▼▼▼

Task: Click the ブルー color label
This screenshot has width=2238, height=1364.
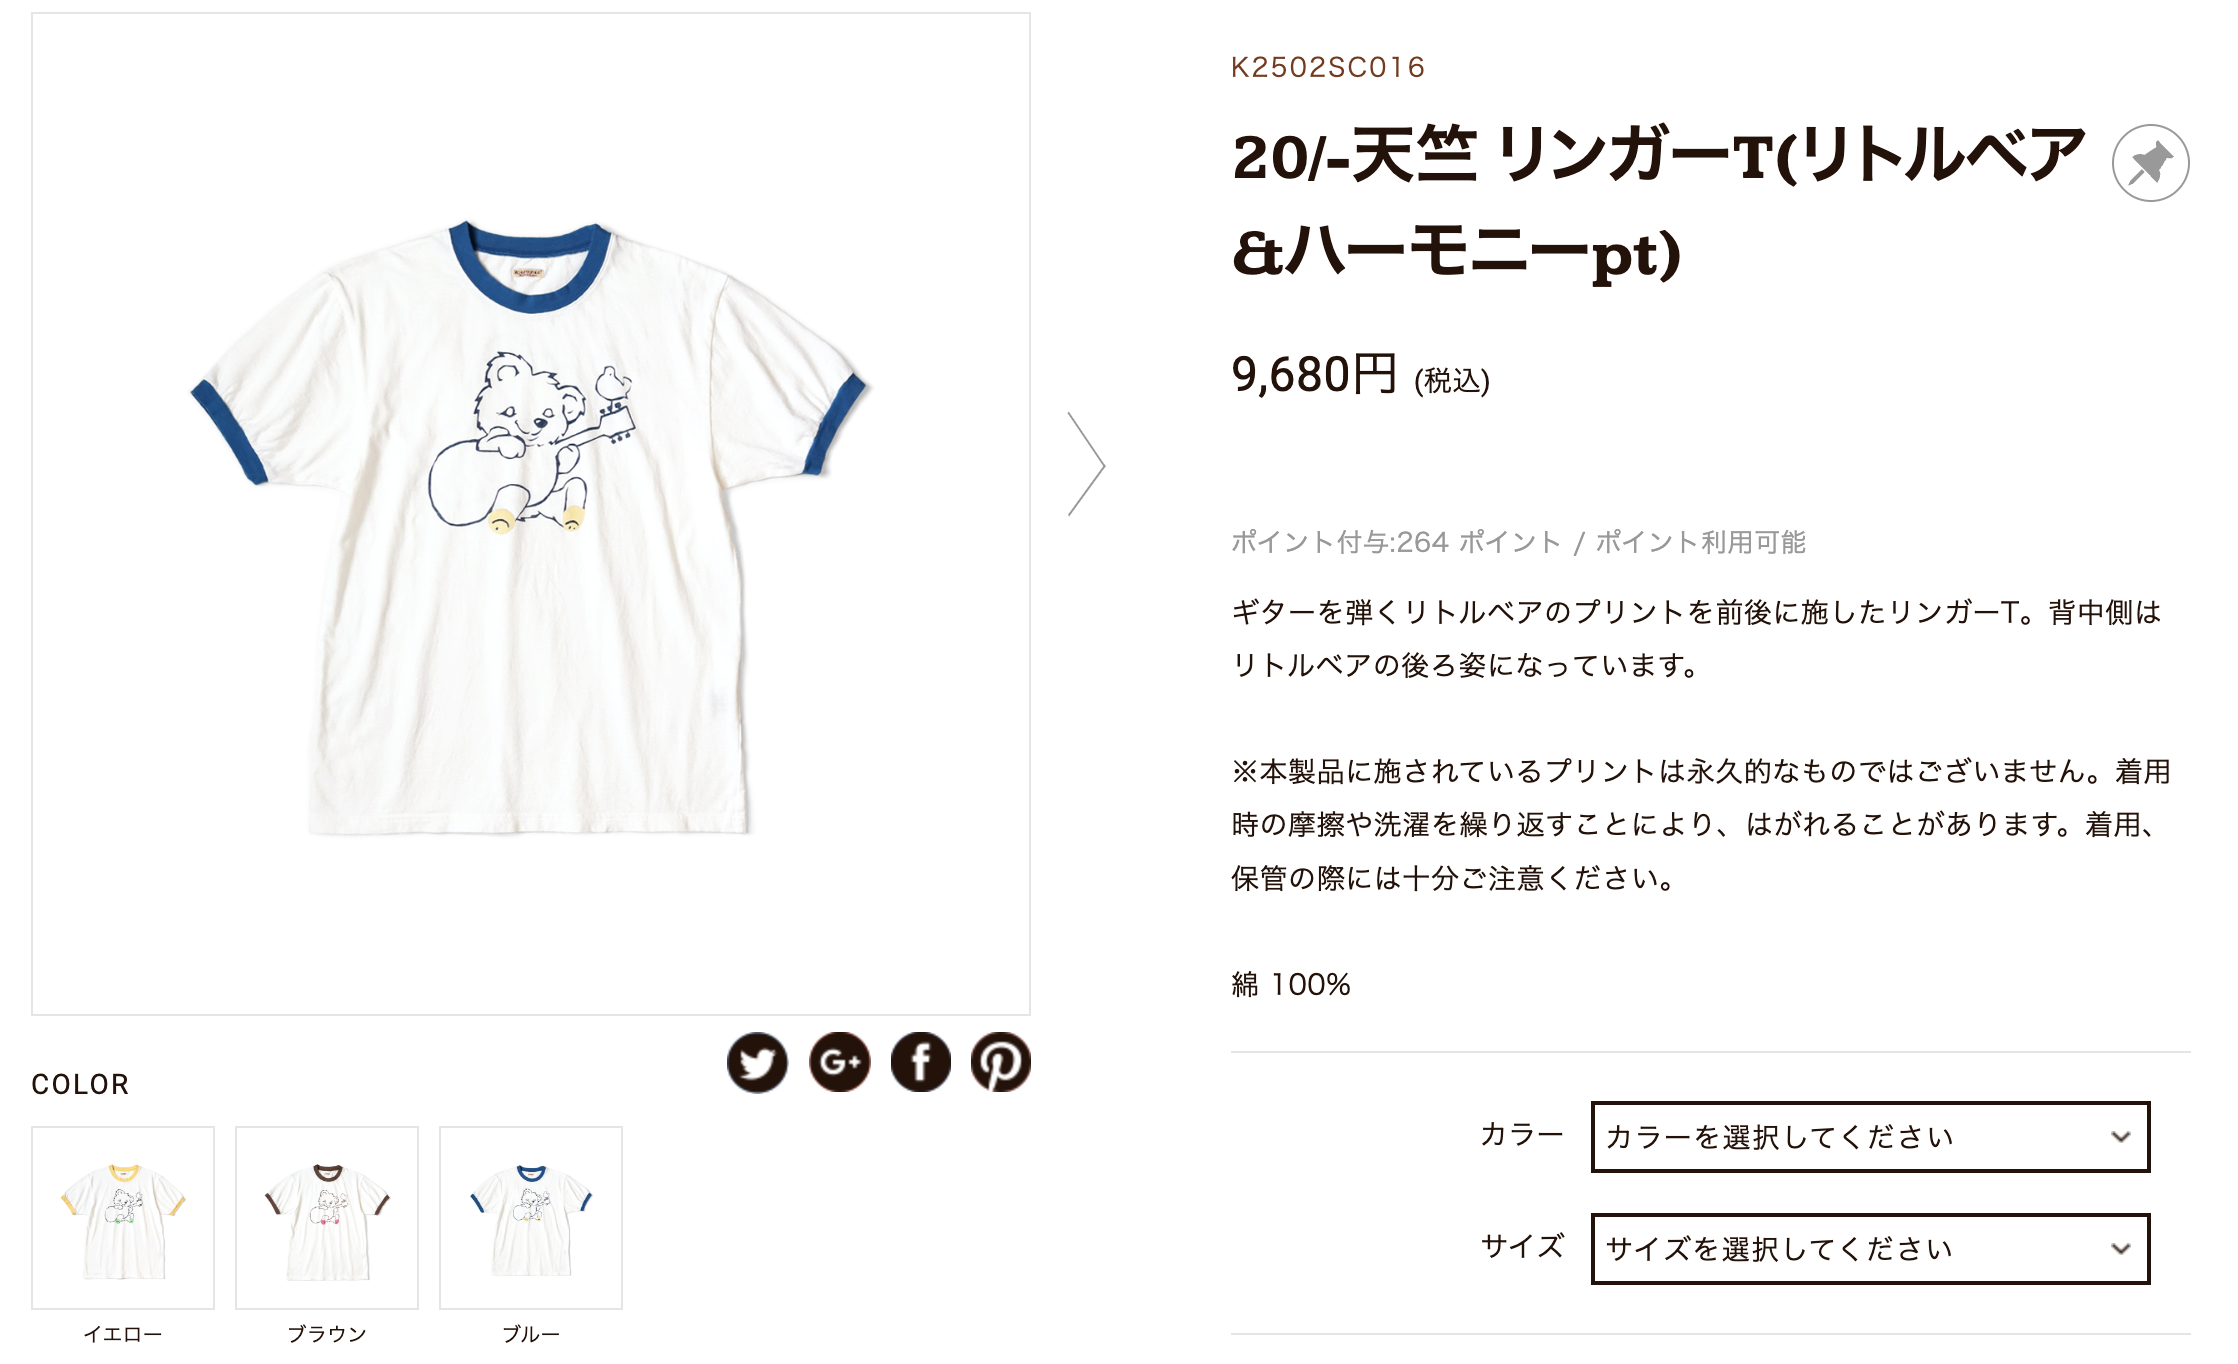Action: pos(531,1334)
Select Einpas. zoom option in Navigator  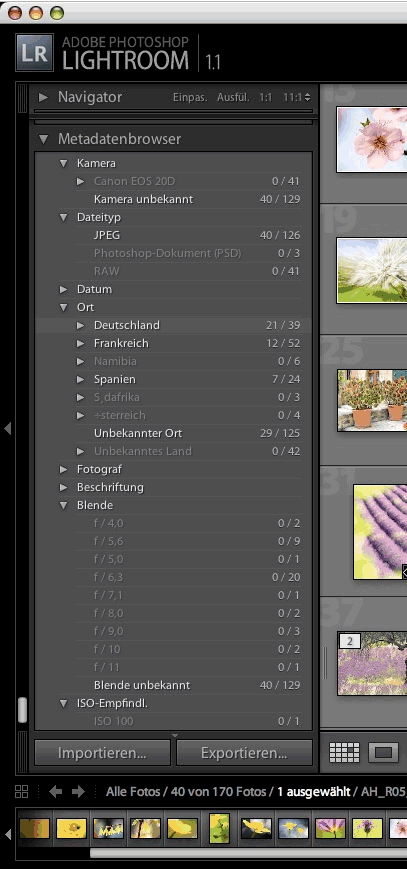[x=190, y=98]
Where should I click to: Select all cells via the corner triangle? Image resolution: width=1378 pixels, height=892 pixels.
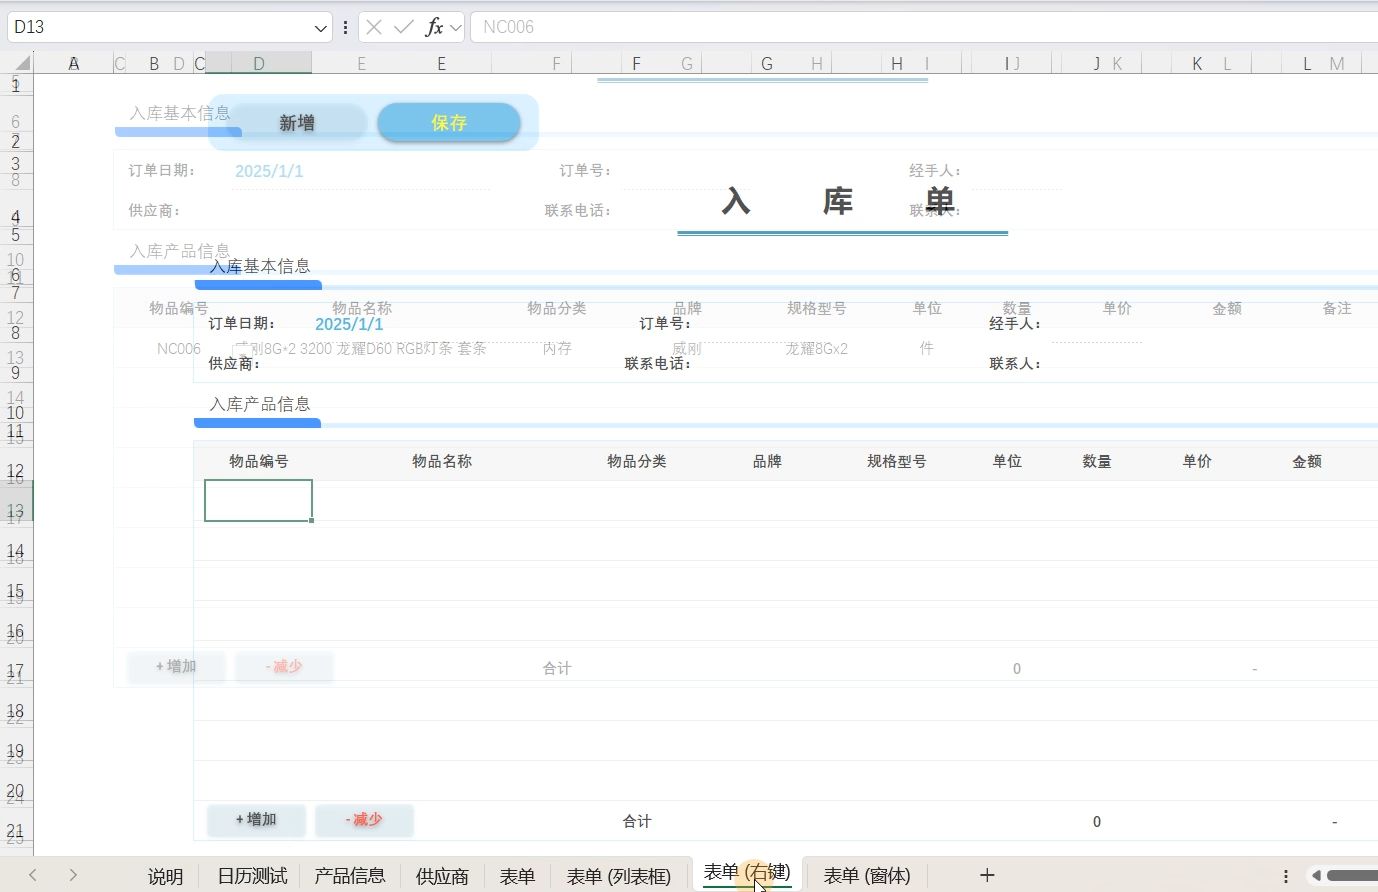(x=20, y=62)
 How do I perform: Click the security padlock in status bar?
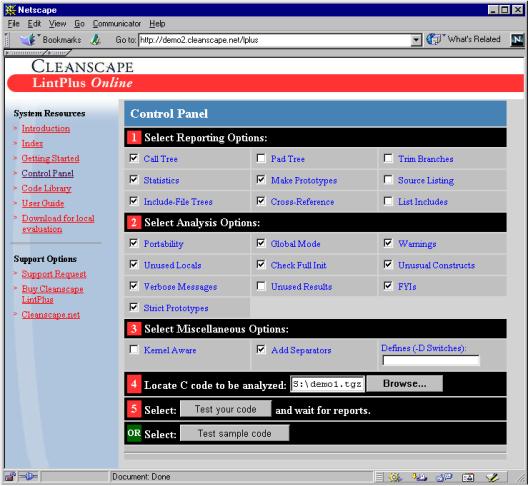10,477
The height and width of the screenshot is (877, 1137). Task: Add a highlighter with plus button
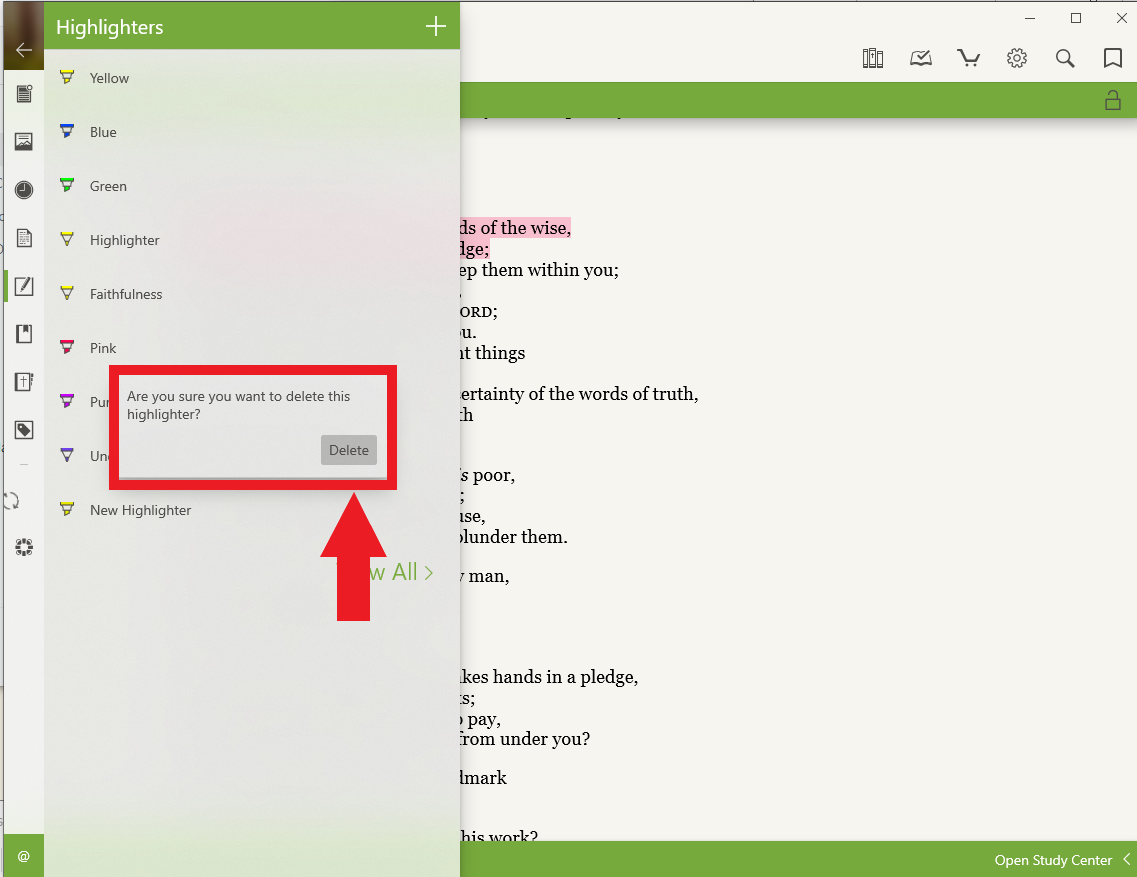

▲▲▲

Assignment:
Whenever the word "Task" appears in a line of the listing, copy out that line.

Result below:
Task: Click the ブルー color label
The height and width of the screenshot is (877, 1137). Task: Add a highlighter with plus button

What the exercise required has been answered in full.